Art center instructors get their moment in spotlight
BY Lynn Cook
Special to The Advertiser
This is it. This is the year to make a leap of faith that will land you in an art studio, brush in hand, paint, ink or indigo dyes begging to be spread on canvas, paper or cloth. No more longing looks and thoughts of "Could I make that?" as you admire beautiful ceramic bowls. Just do it!
Commitment made, if you're looking for a teacher, you may find a very visual answer to that question at the Academy Art Center at Linekona.
Art Center director Vince Hazen was looking for a way to "shake out ideas about art" among the staff members of Hawai'i's largest private art school when he set up the current exhibit. Hazen's goal was to highlight the 50 working artists and their media, and engage the entire staff and community in a first-ever staff exhibition.
Many highly recognizable names in Hawai'i's art world are included.
"There are a lot of surprises on the walls," Hazen said, pointing out a wall-sized installation piece by Andrew Rose.
Known for his mastery of oil painting, Rose was inspired by the recent Honolulu Academy of Arts exhibition of Hokusai's Japanese woodblock prints.
"I took the idea of the floating papers in the historic print and translated them into floating watercolors in my 'Gust of Wind' painting," Rose said.
Busy with teaching at Linekona and Island Pacific Academy, Rose laughed and said he handed off his paintings to the new exhibition coordinator, Alban Cooper, and said, "Bye, gotta go." But Cooper made do.
Cooper, very new to the job, had just installed his own work. His tall birchwood lamp sheds light on a chintz-covered wall phone and clock art of the out-going designer, Alan Konishi. Cooper, a recent University of Hawai'i graduate in design, has a job description that also includes graphic designer and materials manager. Hazen said just the job listing scared off a few candidates.

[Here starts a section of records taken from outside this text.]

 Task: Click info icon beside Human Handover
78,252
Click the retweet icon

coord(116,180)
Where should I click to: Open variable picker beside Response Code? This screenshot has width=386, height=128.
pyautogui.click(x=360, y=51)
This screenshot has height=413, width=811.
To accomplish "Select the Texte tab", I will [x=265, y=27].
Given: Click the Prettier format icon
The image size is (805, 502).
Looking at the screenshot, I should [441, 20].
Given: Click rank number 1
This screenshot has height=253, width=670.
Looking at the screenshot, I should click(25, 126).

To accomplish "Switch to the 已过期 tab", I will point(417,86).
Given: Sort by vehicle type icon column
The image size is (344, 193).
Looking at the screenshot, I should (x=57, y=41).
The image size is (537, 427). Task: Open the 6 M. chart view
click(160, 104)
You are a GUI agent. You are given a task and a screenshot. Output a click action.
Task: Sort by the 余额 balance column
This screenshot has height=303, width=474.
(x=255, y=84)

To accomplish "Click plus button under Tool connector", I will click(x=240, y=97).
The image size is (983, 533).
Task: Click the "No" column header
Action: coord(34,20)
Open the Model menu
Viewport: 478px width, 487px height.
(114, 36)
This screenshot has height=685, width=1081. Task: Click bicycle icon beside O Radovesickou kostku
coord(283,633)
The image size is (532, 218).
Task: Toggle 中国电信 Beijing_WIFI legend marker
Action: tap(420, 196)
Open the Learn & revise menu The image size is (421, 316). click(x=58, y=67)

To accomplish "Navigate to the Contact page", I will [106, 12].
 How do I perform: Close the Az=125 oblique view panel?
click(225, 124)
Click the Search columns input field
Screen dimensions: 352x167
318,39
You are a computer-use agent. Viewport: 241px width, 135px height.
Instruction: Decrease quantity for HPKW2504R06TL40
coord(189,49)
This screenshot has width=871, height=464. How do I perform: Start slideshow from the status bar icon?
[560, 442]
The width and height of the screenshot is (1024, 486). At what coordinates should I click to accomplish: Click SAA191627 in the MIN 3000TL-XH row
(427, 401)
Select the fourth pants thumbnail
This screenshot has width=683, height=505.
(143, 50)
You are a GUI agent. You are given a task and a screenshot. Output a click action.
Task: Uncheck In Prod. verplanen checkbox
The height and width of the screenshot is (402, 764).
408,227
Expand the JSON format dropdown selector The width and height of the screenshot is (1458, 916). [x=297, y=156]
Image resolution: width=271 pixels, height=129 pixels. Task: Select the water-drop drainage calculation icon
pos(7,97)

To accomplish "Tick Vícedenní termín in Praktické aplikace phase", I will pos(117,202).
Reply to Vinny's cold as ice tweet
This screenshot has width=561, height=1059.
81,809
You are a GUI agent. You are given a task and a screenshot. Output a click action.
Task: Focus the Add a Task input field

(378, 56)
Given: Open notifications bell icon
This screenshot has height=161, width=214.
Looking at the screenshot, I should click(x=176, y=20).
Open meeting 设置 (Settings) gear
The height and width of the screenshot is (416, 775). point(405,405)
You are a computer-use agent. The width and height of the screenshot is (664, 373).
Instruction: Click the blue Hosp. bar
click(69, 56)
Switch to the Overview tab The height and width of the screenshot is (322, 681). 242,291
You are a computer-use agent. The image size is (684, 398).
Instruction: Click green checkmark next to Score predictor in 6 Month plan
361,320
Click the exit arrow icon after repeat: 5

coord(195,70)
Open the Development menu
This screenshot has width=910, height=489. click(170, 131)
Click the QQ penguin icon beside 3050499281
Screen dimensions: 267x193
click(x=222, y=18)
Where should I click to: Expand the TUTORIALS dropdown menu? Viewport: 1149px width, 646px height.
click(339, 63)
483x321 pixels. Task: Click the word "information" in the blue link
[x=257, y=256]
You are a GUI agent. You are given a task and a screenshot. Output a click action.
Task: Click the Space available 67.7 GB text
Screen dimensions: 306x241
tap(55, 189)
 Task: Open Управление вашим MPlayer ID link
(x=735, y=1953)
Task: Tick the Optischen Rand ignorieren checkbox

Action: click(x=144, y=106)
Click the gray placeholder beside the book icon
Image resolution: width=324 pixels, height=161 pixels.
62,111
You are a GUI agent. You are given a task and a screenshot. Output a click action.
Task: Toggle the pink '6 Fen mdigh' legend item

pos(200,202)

"No matter how busy our days are, we all still find time to create art," he said.
"Lint," he said, with a smile.
His entry, "Flamingo Legs," is carefully drawn and topped with "feathers" of felted pink dryer lint. Before another question could be asked, he said, "Yes, everyone is bringing me dryer lint."
Viewers can "expect more of the unexpected in the show," Hazen said, as he pointed out art created by the museum's outreach program coordinator, Pearlyn Salvador.
Salvador's work, "A Narrow Opening," falls like delicate woven silk. The ceiling-high hanging is made of indigo-dyed junk mail.
John Bade, who manages the ceramics studio at Linekona, calls his entry, "Symbiotic Seaforms," a puzzle.
"I make pieces large. Too large to fire all in one," Bade said. "This sea anemone form has a tiny shrimp that preens and protects the anemone, a bit like the work I do in our studio."
Bade ran the studio at the Richards Street YWCA for 13 years before moving to Linekona.
"When anyone asks me, I jump right in to suggest and direct, and prevent the mistakes that can happen in clay," he said.
Kathleen O'Bryan, the new studio director of the VSA Arts Hawai'i-Pacific at Linekona, is not new to the art world. O'Bryan's unique pastel works have been shown in galleries from Maui to Santa Fe.
"I was moving back to Maui when I was lucky enough to stop here at the Academy," she said. Her new task is to create and direct programs that enhance the lives of children and adults challenged with disabilities. "I am so new that I was surprised to be invited into the staff show," she said.
O'Bryan agrees with Rose that the exhibition offers an opportunity to see what working artists produce.
During the opening night reception, the staff checked off their list of students.
"We have a brain surgeon, professional artists, politicians, shop keepers and a dozen other professions," Rose said. "They walk into class and they are all the same. Everyone is simply an artist. Sometimes we never know what they do 'in real life' until long after the course is done."
The Academy Art Center offers year-round classes for children and adults, short workshops, programs in the schools and open studio sessions.
The classes run from the obscure oshibana pressed fresh flower art form to lost wax casting for jewelry design.
The instructors' list includes painter, printmaker George Woollard, painter Chuck Davis, watercolorists Roger Whitlock and Gay Jefferson, Honolulu Printmakers director Laura Smith, copper engraver Jared Wickware, fiber artist Liz Train and a dozen others.